In production we hit celeborn.worker.commitFiles.timeout periodically on heavy shuffles where the per-worker partition count makes the close() work exceed the timeout. When that happens today:

  • The driver receives no reply and times out at commitFiles.askTimeout, logging Cannot receive any reply ... in 300000 milliseconds.
  • Even partitions whose close() ran to completion before the timer fired are reported as not committed (because of the empty lists).
  • The driver marks the entire shuffle as data-lost via dataLostShuffleSet.add(shuffleId), even when most partitions succeeded.
  • Every reducer for that shuffle hits SHUFFLE_DATA_LOSTFetchFailedException → DAGScheduler retries the whole map stage.

With this change, the driver receives a definitive PARTIAL_SUCCESS reply with the actual committed/failed split. The data-lost set is populated based on the partitions that genuinely didn't make it. Reducers for the partitions that did commit can fetch them normally.

Does this PR introduce any user-facing change?

No client API or wire format changes. StatusCode.PARTIAL_SUCCESS is already part of the CommitFilesResponse protocol and is already handled by the driver-side CommitHandler.parallelCommitFiles retry loop. The user-visible effect is reduced blast radius when a worker's commit times out under heavy load.

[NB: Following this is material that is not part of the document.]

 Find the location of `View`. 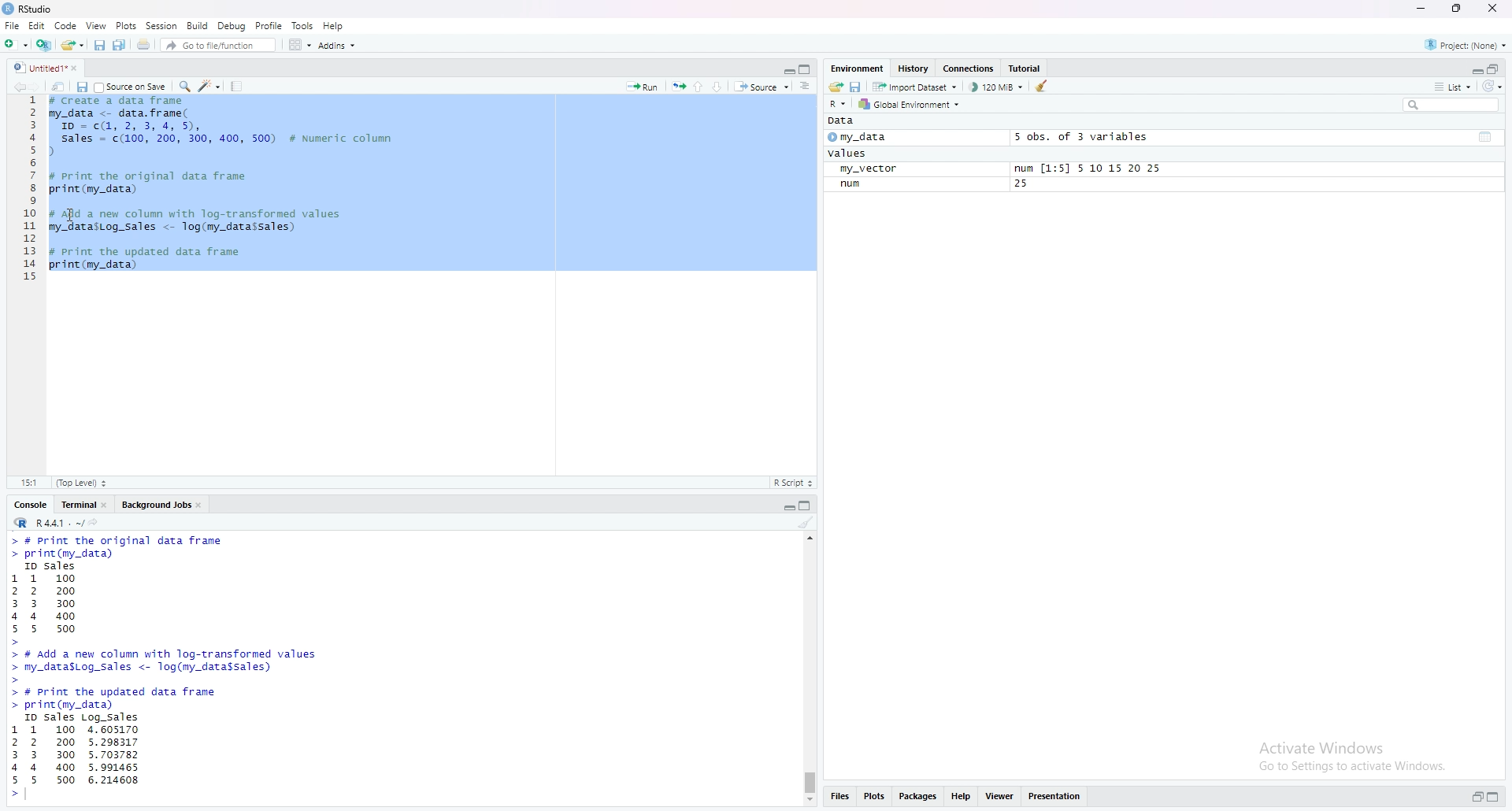

View is located at coordinates (95, 27).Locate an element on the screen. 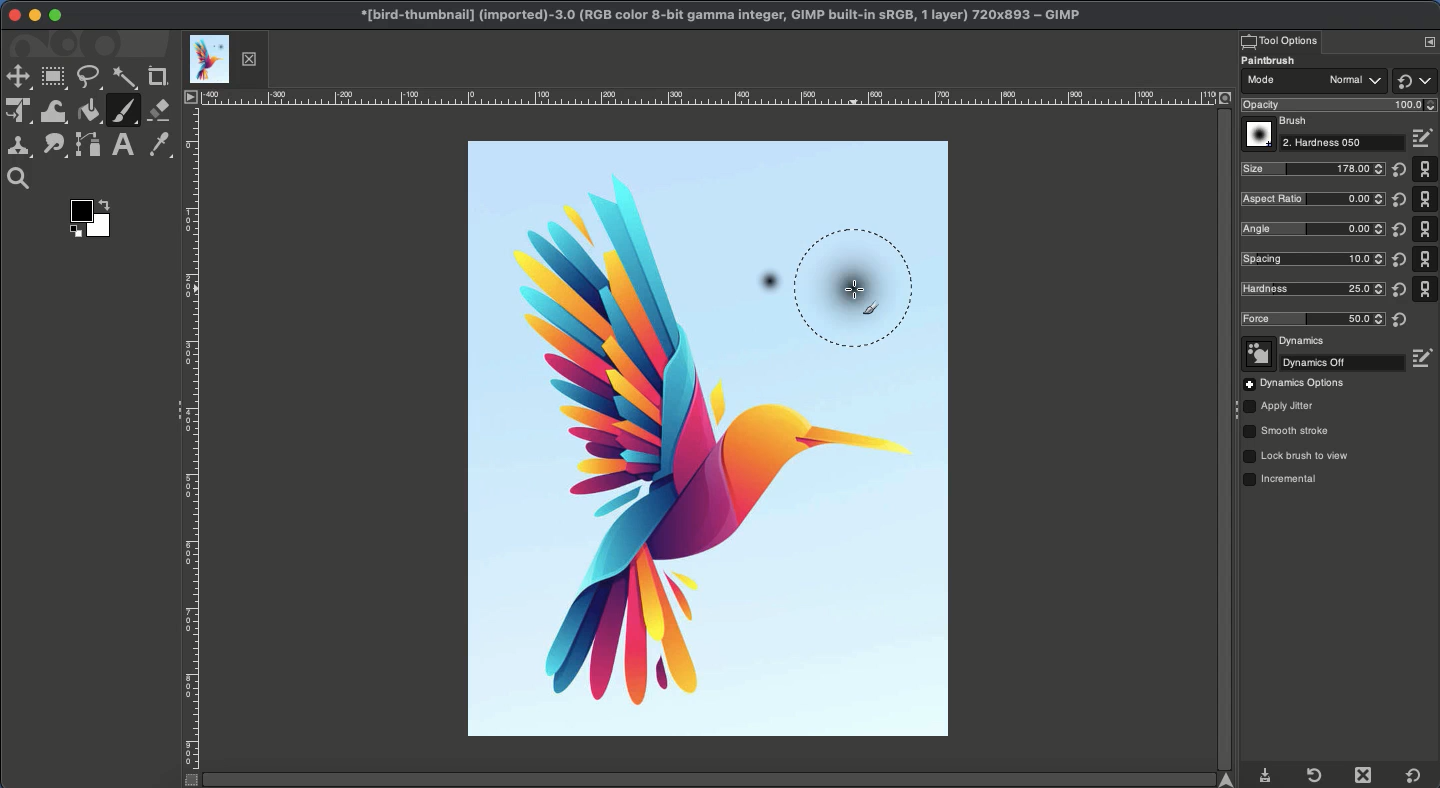 The height and width of the screenshot is (788, 1440). Default is located at coordinates (1414, 80).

How was this patch tested?

  • ./build/mvn -DskipTests install builds the full tree cleanly on main (verified locally with Java 17 / Maven 3.9); the file is byte-identical between main and branch-0.6, so the same patch applies and compiles on both.
  • The change preserves the existing COMMIT_FILE_EXCEPTION path byte-for-byte for the "nothing committed" case; the new branch reuses the exact same construction pattern as the success-path reply() method (committedPrimaryStorageAndDiskHintList, committedReplicaStorageAndDiskHintList, committedMapIdBitMapList, etc.).
  • All required imports (jArrayList, jHashMap, RoaringBitmap, StorageInfo) are already in scope at the top of Controller.scala.
  • Unit/integration tests for the partial-success-on-timeout path are TBD; happy to add a test if reviewers point me at the right test class to extend.

@codecov
Copy link
Copy Markdown

codecov Bot commented May 27, 2026

Codecov Report

✅ All modified and coverable lines are covered by tests.
✅ Project coverage is 67.01%. Comparing base (c4546ef) to head (cb74c9b).
⚠️ Report is 58 commits behind head on branch-0.6.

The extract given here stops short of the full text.